I'm trying to parse the following URI : http://translate.google.com/#zh-CN|en|你

我正在尝试解析以下 URI:http://translate.google.com/#zh-CN|en|你

but got this error message :

但收到此错误消息:

java.net.URISyntaxException: Illegal character in fragment at index 34: http://translate.google.com/#zh-CN|en|你
        at java.net.URI$Parser.fail(URI.java:2809)
        at java.net.URI$Parser.checkChars(URI.java:2982)
        at java.net.URI$Parser.parse(URI.java:3028)

It's having problem with the "|" character, if I get rid of the "|", the last Chinese char is not causing any problem, what's the right way to handle this ?

“|”有问题 字符,如果我去掉“|”,最后一个中文字符不会引起任何问题,处理这个问题的正确方法是什么?

My method look like this :

我的方法是这样的:

  public static void displayFileOrUrlInBrowser(String File_Or_Url)
  {
    try { Desktop.getDesktop().browse(new URI(File_Or_Url.replace(" ","%20").replace("^","%5E"))); }
    catch (Exception e) { e.printStackTrace(); }
  }

Thanks for the answers, but BalusC's solution seems to work only for an instance of the url, my method needs to work with any url I pass to it, how would it know where's the starting point to cut the url into two parts and only encode the second part ?

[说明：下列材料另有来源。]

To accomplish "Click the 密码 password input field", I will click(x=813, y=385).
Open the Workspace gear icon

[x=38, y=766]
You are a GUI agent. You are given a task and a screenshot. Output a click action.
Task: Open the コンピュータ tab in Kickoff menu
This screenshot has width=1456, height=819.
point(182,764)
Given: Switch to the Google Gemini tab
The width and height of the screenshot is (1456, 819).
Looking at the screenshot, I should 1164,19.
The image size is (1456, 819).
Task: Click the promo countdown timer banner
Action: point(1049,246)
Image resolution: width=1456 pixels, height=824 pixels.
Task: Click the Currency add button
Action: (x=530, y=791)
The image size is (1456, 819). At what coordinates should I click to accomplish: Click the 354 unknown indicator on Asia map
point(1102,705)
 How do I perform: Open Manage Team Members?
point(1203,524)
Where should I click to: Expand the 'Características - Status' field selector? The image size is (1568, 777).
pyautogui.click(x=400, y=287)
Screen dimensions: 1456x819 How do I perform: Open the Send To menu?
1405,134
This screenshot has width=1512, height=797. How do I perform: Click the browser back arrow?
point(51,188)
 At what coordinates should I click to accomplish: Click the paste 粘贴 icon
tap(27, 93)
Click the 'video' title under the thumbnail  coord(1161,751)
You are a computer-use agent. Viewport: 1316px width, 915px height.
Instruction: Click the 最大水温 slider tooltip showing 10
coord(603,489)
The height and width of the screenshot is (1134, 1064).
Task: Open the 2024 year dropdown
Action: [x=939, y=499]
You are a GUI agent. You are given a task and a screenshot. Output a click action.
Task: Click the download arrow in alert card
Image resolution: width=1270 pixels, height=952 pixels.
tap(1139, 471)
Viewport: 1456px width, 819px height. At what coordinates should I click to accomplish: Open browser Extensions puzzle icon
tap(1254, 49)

感谢您的回答,但 BalusC 的解决方案似乎仅适用于 url 的一个实例,我的方法需要使用我传递给它的任何 url,它如何知道将 url 分成两部分并仅编码的起点在哪里第二部分?

采纳答案by Spike Williams

The pipe character is "considered unsafe"for use in URLs. You can fix it by replacing the | with its encoded hex equivalent, which would be "%7C"

在 URL 中使用管道字符被“认为是不安全的”。您可以通过替换 | 来修复它 其编码的十六进制等效值,即“%7C”

However, replacing individual characters in a URL is a brittle solution that does not work very well when you consider that, in any given URL, there could potentially be quite a number of different characters that may need to be replaced. You are already replacing spaces, carets, and pipes.... but what about brackets, and accent marks, and quotation marks? Or question marks and ampersands, which may or may not be valid parts of a URL, depending on how they are used?

然而,替换 URL 中的单个字符是一种脆弱的解决方案,当您考虑到在任何给定 URL 中可能需要替换相当多的不同字符时,它不会很好地工作。您已经在替换空格、插入符号和管道……但是括号、重音符号和引号呢?或者问号和与号,它们可能是也可能不是 URL 的有效部分,具体取决于它们的使用方式?

Thus, a superior solution would be to use the language's facility for encoding URLs, rather than doing it manually. In the case of Java, use URLEncoder, as per the example in BalusC's answer to this question.

因此,更好的解决方案是使用该语言的工具对 URL 进行编码,而不是手动进行。在 Java 的情况下,根据 BalusC 对此问题的回答中的示例,使用URLEncoder

回答by Frank

Alright, I found how to do it, like this :

好吧,我找到了怎么做,就像这样:

try { Desktop.getDesktop().browse(new URI(File_Or_Url.replace(" ","%20").replace("^","%5E").replace("|","%7C"))); }
catch (Exception e) { e.printStackTrace(); }

回答by Geo

Aren't you better off using URLEncoderthan selectively encoding stuff?

使用URLEncoder不是比选择性编码更好吗?

回答by BalusC

You should use java.net.URLEncoderto URL-encode the query with UTF-8. You don't necessarily need regex for this. You don't want to have a regex to cover all of those thousands Chinese glyphs, do you? ;)

您应该使用java.net.URLEncoder.url 对查询进行 URL 编码UTF-8。为此,您不一定需要正则表达式。你不想让一个正则表达式来覆盖所有这些数千个中国字形,是吗?;)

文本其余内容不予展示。